WW I Parade with Hemingray float using insulators & telephone poles


Publication: The Muncie Morning Star

Muncie, IN, United States
vol. 41, no. 128, p. 1,5, col. 2,1-2




Thousands March in Monster

Labor Day Pageant,

Depicting City's War Work.



That the great army of labor working at home ranks with the army abroad, was proven conclusively yesterday when in a gigantic Labor Day parade Muncie's entire citizenship turned out to take part in the greatest pageant every [sic] ever staged in this part of the state for the sole purpose of demonstrating to the community just how every industry, every business and every organization in the county are united in their big work of war winning.

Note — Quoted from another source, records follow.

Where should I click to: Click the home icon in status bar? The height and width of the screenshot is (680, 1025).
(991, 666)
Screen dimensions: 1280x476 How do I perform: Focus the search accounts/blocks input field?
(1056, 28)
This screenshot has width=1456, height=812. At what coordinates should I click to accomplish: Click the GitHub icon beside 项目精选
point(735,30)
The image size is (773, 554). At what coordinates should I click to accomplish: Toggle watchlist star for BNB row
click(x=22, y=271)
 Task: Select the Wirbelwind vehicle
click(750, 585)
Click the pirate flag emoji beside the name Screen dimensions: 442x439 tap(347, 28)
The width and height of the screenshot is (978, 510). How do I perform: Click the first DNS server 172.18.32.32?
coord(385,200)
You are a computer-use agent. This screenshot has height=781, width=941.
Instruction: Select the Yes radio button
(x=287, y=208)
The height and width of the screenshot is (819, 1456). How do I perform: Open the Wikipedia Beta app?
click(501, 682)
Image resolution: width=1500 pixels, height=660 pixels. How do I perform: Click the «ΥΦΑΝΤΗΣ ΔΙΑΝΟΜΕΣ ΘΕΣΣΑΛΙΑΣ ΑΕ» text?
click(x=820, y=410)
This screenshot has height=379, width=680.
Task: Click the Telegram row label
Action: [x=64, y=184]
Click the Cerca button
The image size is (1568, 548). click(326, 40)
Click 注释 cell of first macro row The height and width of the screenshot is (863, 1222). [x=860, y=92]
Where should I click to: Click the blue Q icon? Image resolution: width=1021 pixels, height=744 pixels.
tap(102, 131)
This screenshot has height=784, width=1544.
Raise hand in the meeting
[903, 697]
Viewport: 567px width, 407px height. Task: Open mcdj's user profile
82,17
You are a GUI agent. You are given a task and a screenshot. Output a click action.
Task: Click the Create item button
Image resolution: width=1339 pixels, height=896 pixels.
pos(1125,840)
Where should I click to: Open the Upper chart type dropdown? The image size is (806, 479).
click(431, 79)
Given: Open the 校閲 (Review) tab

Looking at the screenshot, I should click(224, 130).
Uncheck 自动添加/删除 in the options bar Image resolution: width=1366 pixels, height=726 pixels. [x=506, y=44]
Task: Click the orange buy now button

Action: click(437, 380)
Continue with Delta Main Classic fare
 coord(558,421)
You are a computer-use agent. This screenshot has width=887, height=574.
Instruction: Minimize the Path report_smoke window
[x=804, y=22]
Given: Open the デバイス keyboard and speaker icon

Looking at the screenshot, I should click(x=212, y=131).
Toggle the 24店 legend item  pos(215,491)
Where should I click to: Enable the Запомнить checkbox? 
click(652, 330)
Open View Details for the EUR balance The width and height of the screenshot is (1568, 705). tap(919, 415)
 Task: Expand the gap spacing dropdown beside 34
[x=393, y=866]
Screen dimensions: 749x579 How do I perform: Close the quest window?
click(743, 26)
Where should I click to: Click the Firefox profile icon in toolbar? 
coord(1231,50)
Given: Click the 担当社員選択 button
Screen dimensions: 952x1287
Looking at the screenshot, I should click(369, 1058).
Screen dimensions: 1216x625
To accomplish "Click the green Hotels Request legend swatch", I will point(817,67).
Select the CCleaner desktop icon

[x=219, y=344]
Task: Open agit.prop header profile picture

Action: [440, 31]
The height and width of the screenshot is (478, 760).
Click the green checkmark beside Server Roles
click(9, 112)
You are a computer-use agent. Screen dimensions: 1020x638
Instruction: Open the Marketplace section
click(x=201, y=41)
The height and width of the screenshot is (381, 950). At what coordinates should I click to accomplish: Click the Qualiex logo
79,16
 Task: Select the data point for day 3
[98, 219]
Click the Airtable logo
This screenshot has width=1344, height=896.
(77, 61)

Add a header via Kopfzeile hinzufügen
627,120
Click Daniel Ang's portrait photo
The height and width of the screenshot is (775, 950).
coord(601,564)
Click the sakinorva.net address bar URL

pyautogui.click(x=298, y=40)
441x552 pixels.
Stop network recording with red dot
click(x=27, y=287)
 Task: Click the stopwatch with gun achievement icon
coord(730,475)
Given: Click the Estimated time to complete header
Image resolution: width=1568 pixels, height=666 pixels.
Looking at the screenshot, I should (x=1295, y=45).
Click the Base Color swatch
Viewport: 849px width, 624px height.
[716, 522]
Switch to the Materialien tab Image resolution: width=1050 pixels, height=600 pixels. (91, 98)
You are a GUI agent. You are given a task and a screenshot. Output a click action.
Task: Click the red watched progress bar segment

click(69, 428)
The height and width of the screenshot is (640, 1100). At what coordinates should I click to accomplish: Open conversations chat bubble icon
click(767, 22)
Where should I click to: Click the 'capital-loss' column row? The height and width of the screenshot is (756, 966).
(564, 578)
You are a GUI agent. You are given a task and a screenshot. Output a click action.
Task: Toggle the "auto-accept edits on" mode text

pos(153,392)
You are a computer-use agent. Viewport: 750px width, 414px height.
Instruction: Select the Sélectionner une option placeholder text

As early as 9 o' clock all up-town streets were filled with thousands of spectators, but it was adjudged that the crowd was divided on a strictly fifty-fifty basis, for there were apparently as many paraders as there were spectators. Never before in the history of Muncie have the people responded so completely to the call of patriotism as they did yesterday when they came forth in such numbers all commanded by a single obligation.


Spurred by Colors.


The city was in festive attire for the big event and from every business house, from every residence floated Old Glory, whose significance spurred the marchers to a high point of enthusiasm. The underlying thought of the entire demonstration was Our Boys Over There and for these boys, Delaware County showed to the world what it is doing.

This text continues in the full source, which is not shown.